Data entries:

-- start --

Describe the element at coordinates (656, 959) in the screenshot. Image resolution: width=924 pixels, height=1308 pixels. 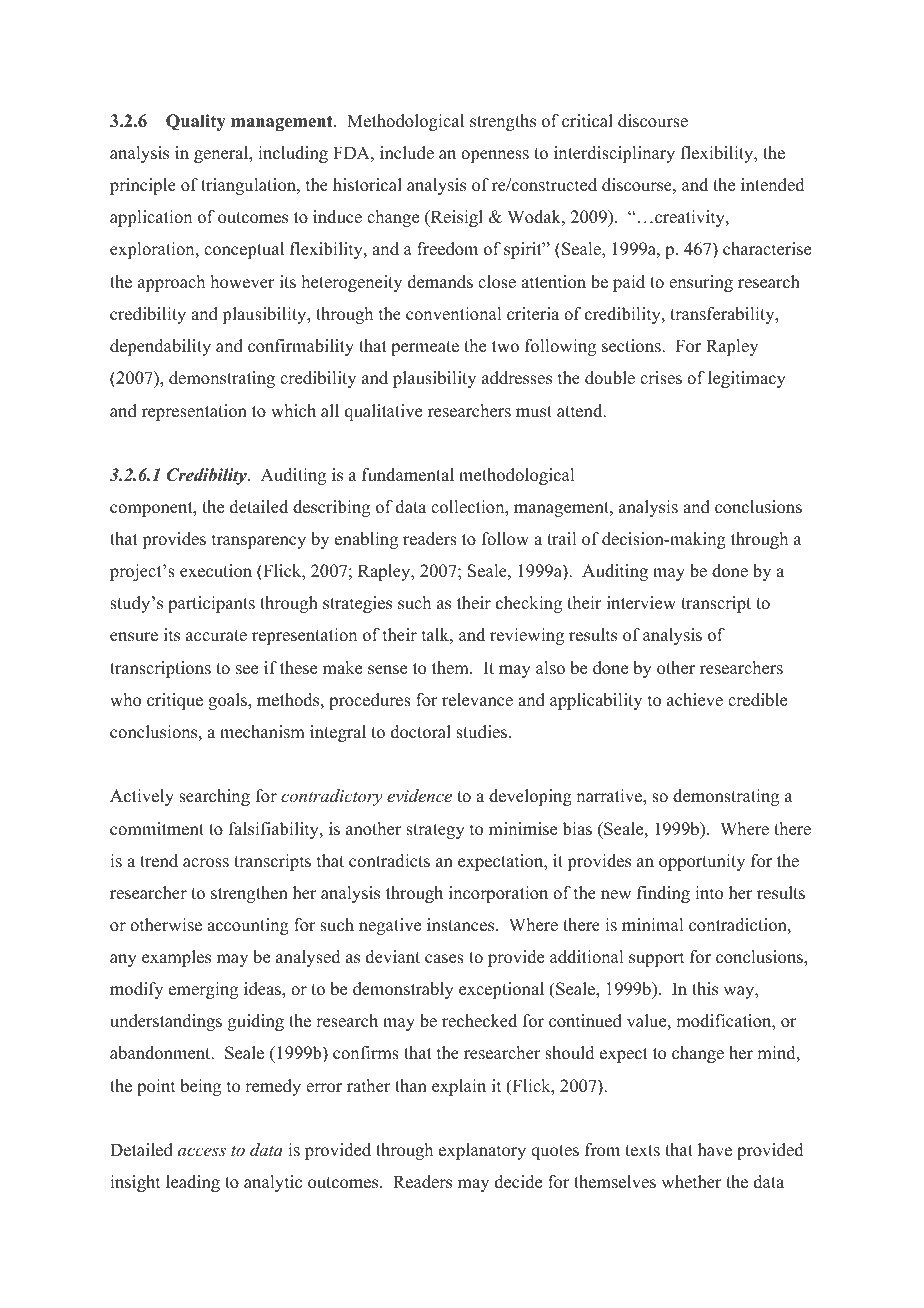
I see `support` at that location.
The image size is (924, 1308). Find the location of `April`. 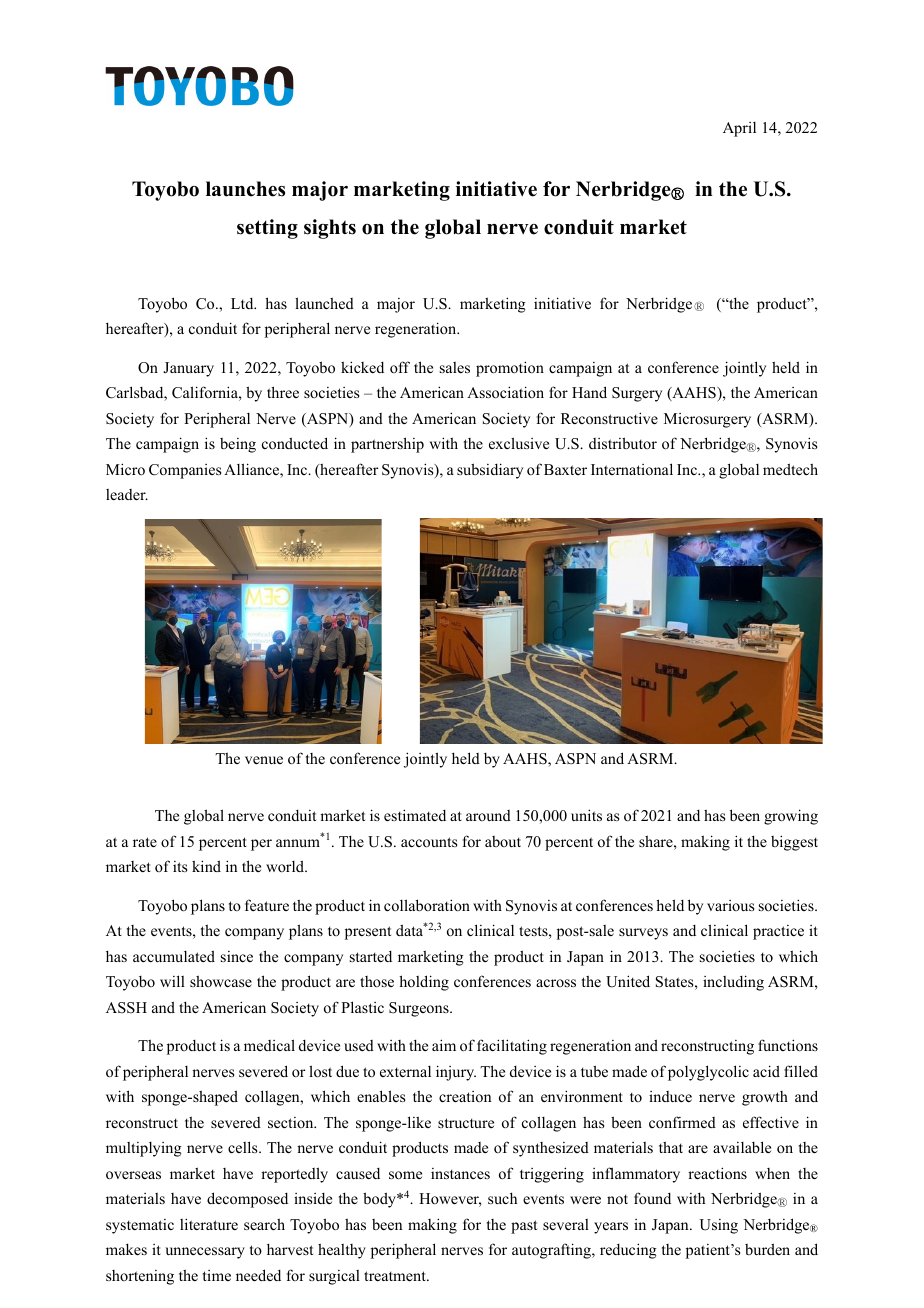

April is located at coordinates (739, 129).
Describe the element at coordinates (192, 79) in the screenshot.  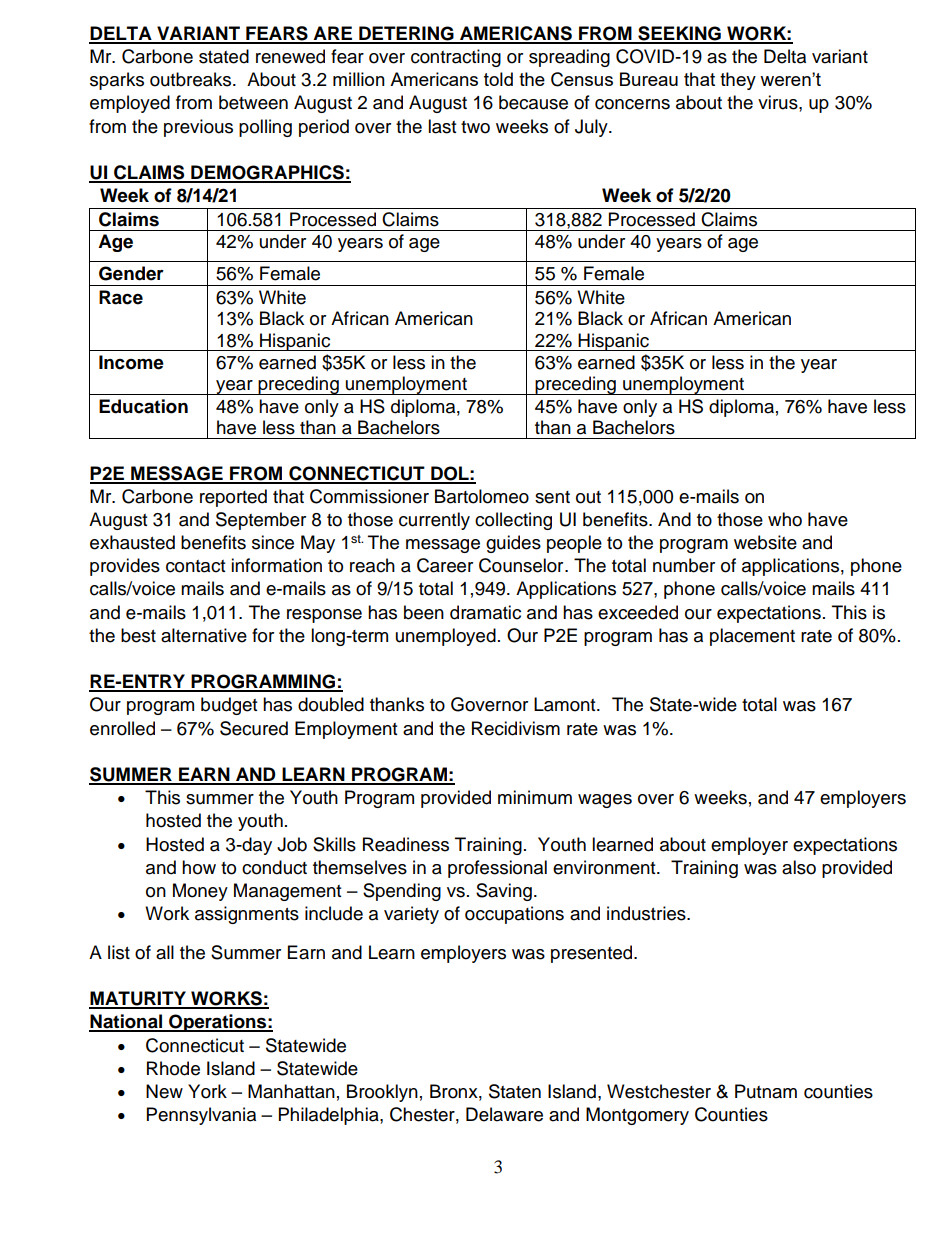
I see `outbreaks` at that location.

-- end --
-- start --

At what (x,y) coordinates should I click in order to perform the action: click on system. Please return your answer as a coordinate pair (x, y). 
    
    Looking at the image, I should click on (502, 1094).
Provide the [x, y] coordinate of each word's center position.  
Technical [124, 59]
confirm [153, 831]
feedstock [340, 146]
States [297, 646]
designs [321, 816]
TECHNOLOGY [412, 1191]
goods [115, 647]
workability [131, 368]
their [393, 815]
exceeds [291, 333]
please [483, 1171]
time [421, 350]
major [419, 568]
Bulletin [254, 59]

-- end --

- [WHAT YOU SHOULD DO]:
Begin at the data line that has "goods [115, 647]" and stop after the one that has "Bulletin [254, 59]". Rewrite each of these lines in full, moving every coordinate by adding 67 to each of its numbers.

- [ANSWER TO THIS TASK]:
goods [182, 714]
workability [198, 435]
their [460, 882]
exceeds [358, 400]
please [550, 1238]
time [488, 417]
major [486, 635]
Bulletin [321, 126]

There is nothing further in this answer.